QUAL SERÁ O MEU DESTINO???
MAIS UMA AVENTURA DE CHARLOTTE
Dias e mais dias passaram, e na mesma posição eu fiquei, como se estivesse morta, pois até um buquê lindo de lírios amarelos colocaram em cima de mim. Apesar de estar apreensiva sem saber o que iriam fazer comigo, eu ainda tinha esperança de não ser guardada durante meses em um guarda-móveis. Essa era a minha maior preocupação, pois eu não conseguia me ver dentro de uma caixa, essa caixa dentro de um caixote e o caixote dentro de um caixotão enorme chamado "container" na lingua inglesa, o qual seria lacrado para evitar que alguém abrisse e roubasse alguma coisa. Sei que não sou gente de verdade, mas eu já me sentia sufocada, só em pensar na possibilidade de ser empacotada. Mas, nunca perdi a esperança de ficar com meus pais, pois todas as vezes que minha mãe me olhava, eu sentia que ela estava planejando alguma coisa, e eu sentia que algo de bom iria acontecer.

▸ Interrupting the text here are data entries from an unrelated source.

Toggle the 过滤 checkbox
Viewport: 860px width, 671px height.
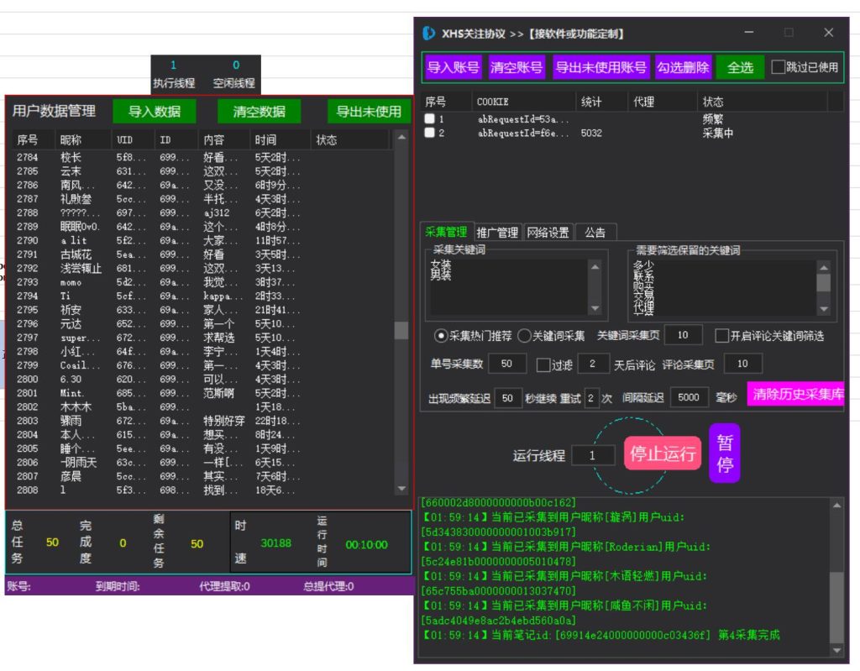pyautogui.click(x=543, y=364)
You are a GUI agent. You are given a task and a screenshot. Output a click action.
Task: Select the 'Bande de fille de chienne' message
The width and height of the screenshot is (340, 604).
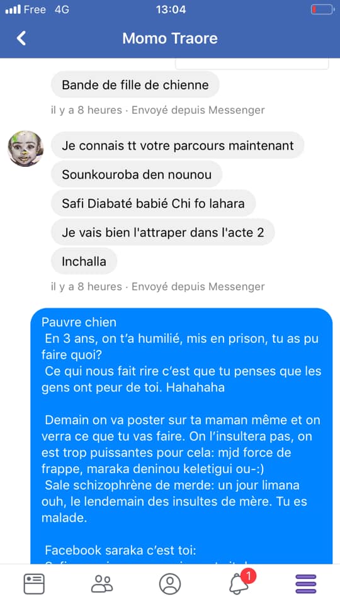135,84
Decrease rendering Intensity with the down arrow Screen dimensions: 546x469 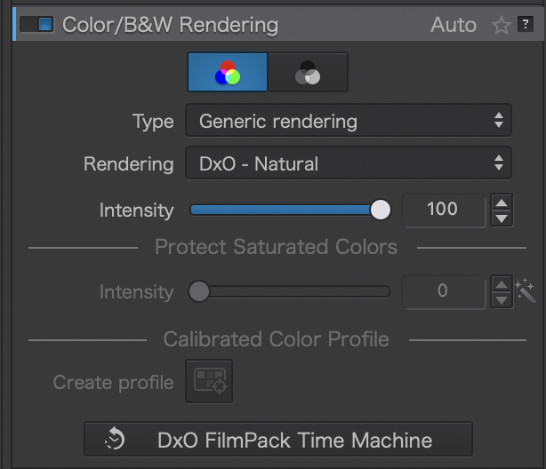click(x=502, y=218)
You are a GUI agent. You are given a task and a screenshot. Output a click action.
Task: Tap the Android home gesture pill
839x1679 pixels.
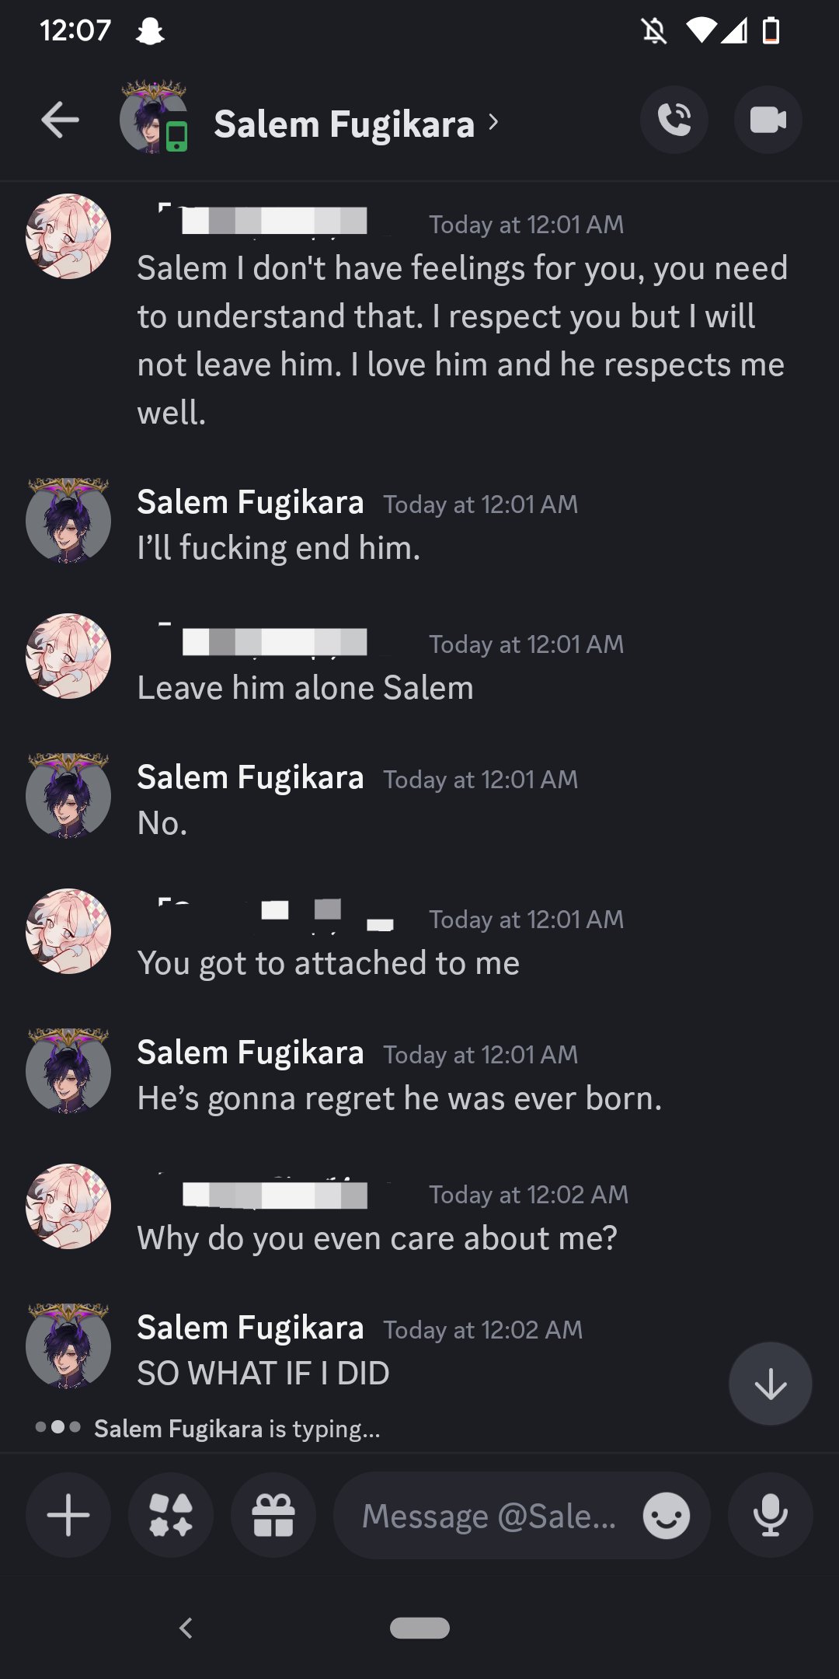tap(420, 1628)
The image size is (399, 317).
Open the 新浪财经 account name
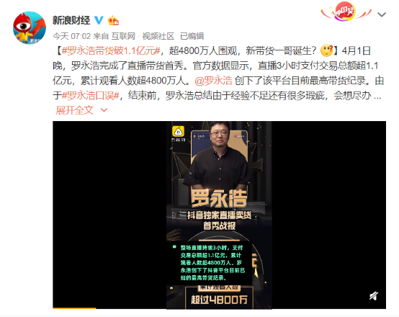(71, 20)
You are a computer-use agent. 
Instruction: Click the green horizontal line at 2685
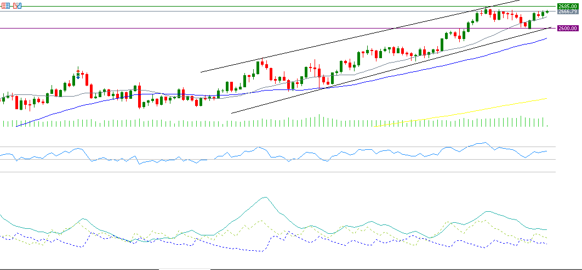(x=164, y=7)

A casa estava toda revirada, e me colocaram em
cima de um saco amarelo o qual eu sentia que havia sido preparado para me
embrulhar. Enquanto isso, eu olhava minha mãe no computador preparando a lista do que empacotavam.

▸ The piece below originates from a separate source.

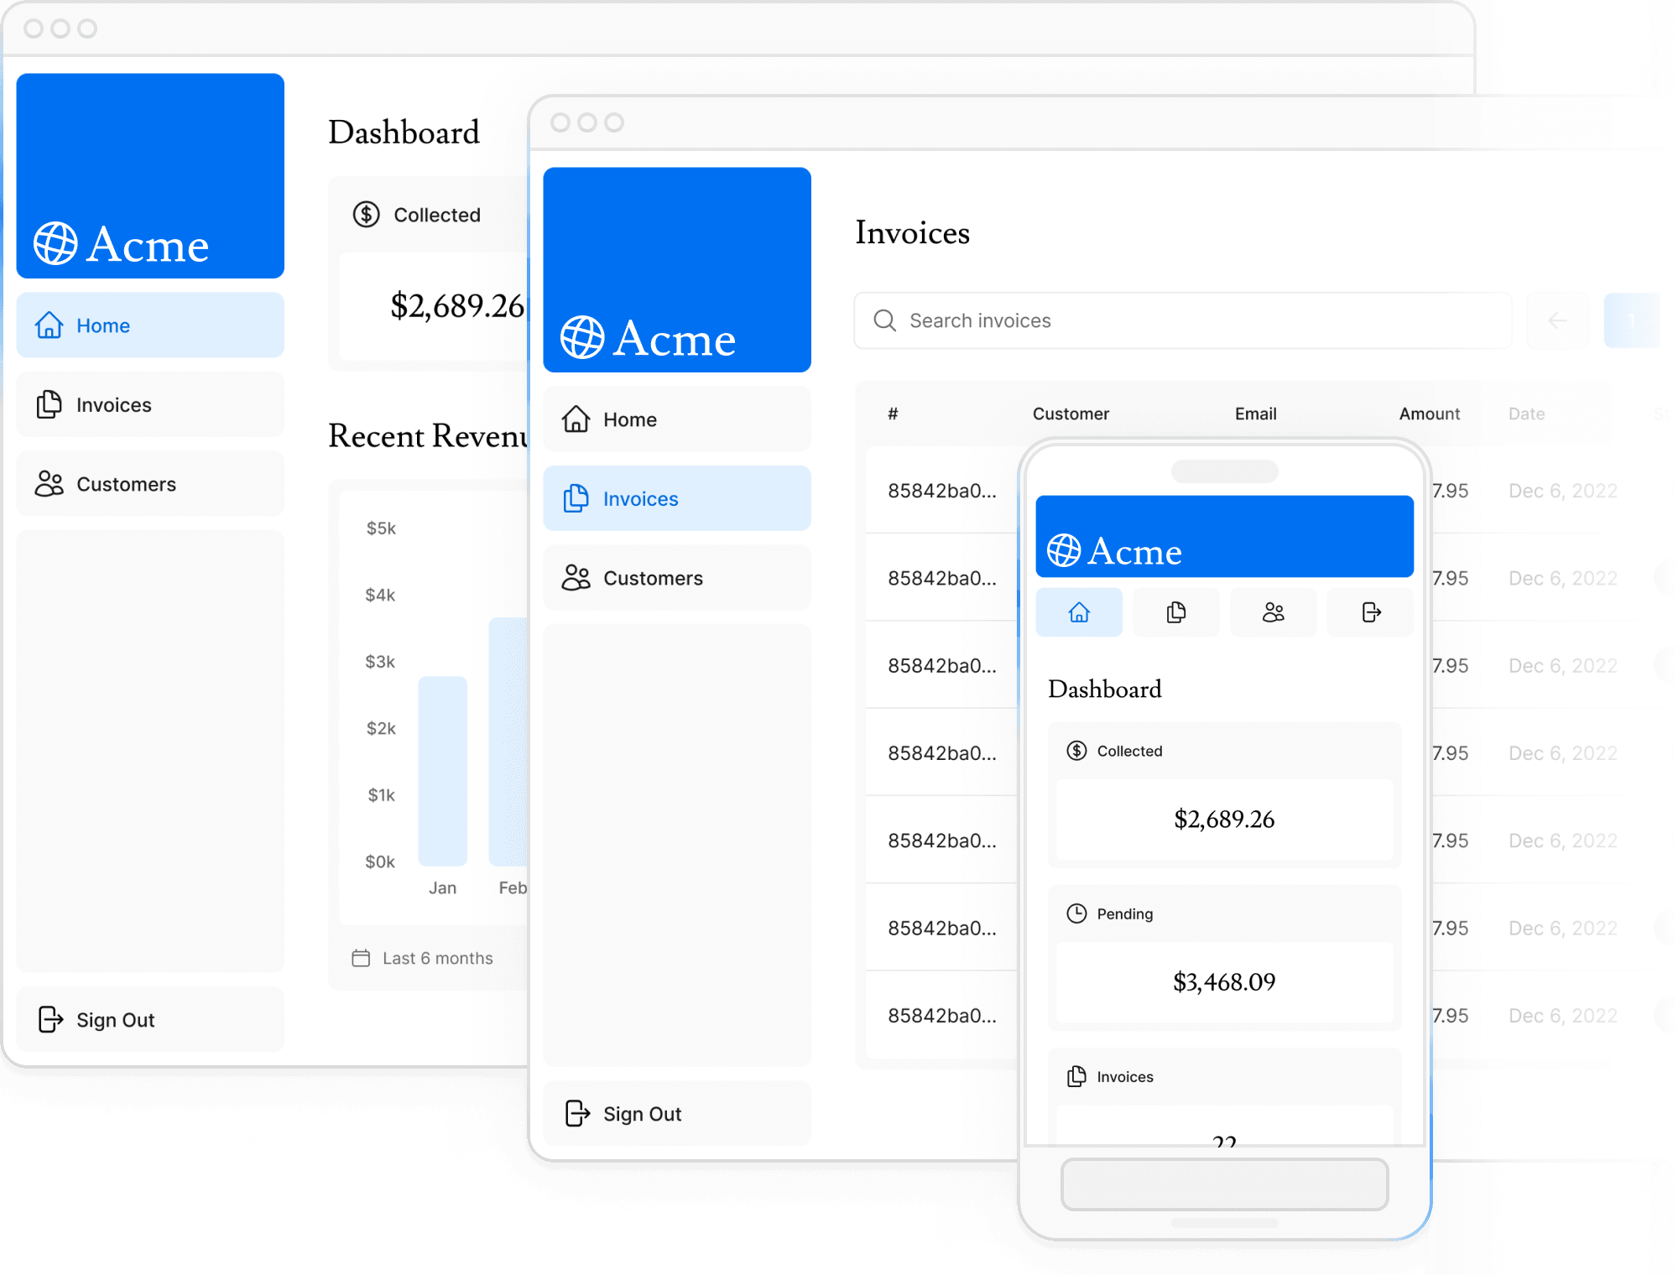Click the Customers people icon
The width and height of the screenshot is (1678, 1275).
point(51,483)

Uma certa noite, minha mãe olhou para mim e saiu do quarto. Pensei um pouco assustada:
"O que será que vai acontecer comigo?".
Penso
que foi nesse momento que ela foi falar com meu pai, e tomaram a decisão de me
deixar com eles e me
levar para o novo apartamento. Ouvi quando por telefone, meu pai contava para uma
de suas filhas que eu iria ficar com eles no novo apartamento. Minha mãe
conseguiu convencê-lo usando a desculpa de que a minha pele poderia estragar
ficando muito tempo embalada em lugar quente. Foi a minha sorte. Minha mãe soube
usar um bom argumento. Quando meus pais eram eram noivos, ele deu à minha mãe de
presente uma linda boneca que parecia ser de verdade. Seus olhos eram lindos e
bem diferentes dos meus... eram azuis. Os meus são castanhos amendoados, mas são
também muito bonitos. A boneca teve um problema sério, pois a tinta usada para
pintar o seu rosto começou a melar devido ao calor. Assim, meu pai logo
concordou que eu ficasse, pensando que talvez acontecesse a mesma coisa comigo.

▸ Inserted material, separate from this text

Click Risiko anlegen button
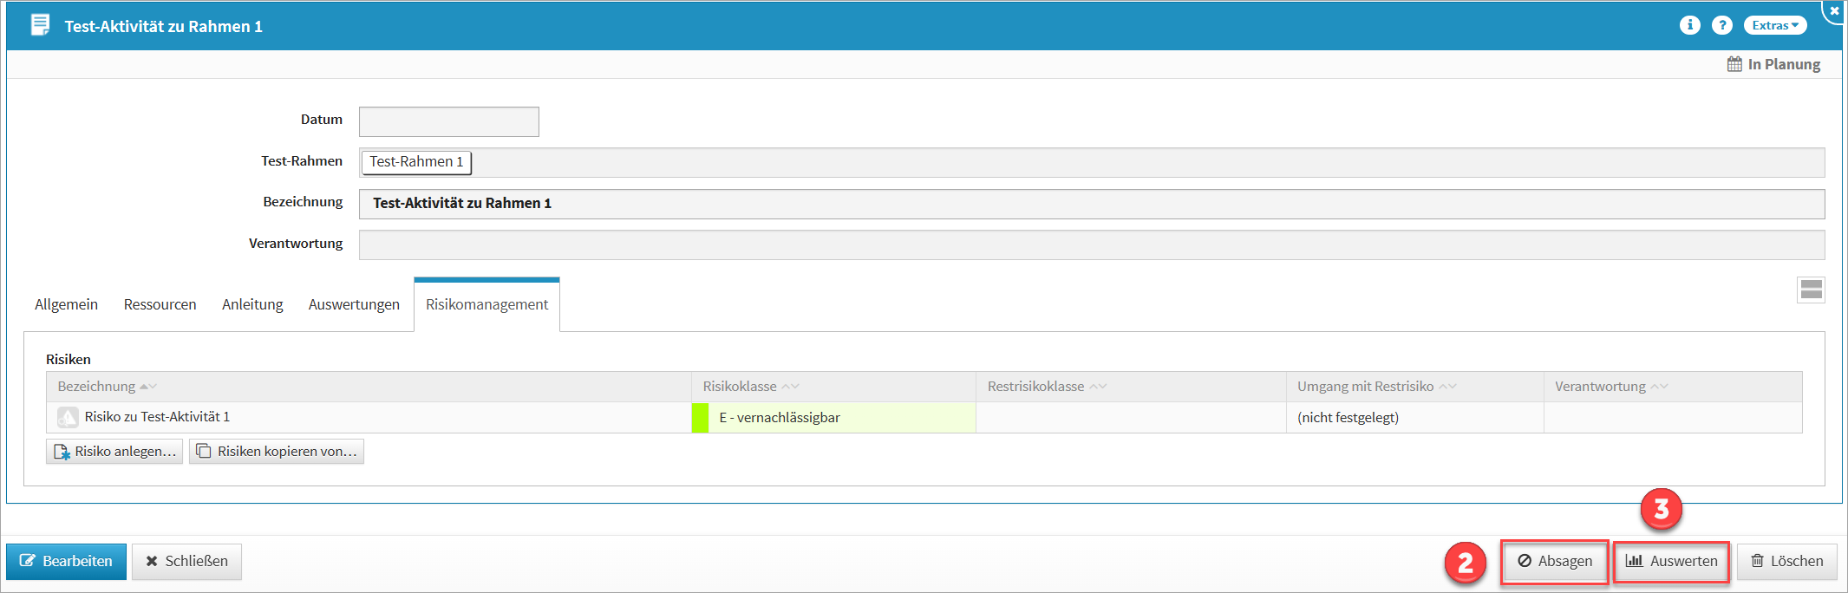 tap(114, 452)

Mas, o que pensei mesmo, foi que ele já estava acostumado comigo em casa. Apesar
de eu ser uma boneca eu pareço ser de verdade. Ouvi quando meu pai falava sobre
isso. Ele dizia que quando acordava durante à noite e me via sentada no
móvel em frente a porta do quarto chegava a levar um susto. Mas, penso que sou
melhor do que se fosse uma filha de verdade, pois não dou trabalho e nem
preocupações. A casa ficou muito vazia depois que Cláudia e Paula foram embora.
Sinto que eu preenchi um pouco o espaço que suas filhas deixaram. Me sinto feliz com isso.
Um certo dia fiquei preocupada. Meu coração
chegou a bater mais forte. Me colocaram em cima da cama junto com
algumas coisas que pretendiam embalar, e o saco amarelo foi
colocado junto.
Pensei comigo mesma: "Será que mudaram de idéia?" Ouvi quando falaram que eu era
muito grande e iria ocupar muito espaço na bagagem que seria levada mais tarde
para o depósito. Será que uma bonequinha iria fazer
tanta diferença junto com todas as coisas que estavam levando? Afinal de contas
eu não sou tão grande assim... Quem sabe isso não era uma desculpa que meus pais
estavam arranjando para não me carregarem junto deles pelo aeroporto e sendo mais
um estorvo durante essa viagem tão cansativa que iriam fazer de volta ao Brasil.
Parada tanto tempo em cima da cama, um certo
dia me deu vontade de fazer algo bem diferente. Aproveitei
um fim de semana que meus pais saíram, e desci rapidinho da cama não só para me
divertir um pouco, como também para ver as caixas já empacotadas. Eu estava
curiosa para saber se poderia haver algum perigo de eu ser colocada
junto de seus pertences que iriam se embalados.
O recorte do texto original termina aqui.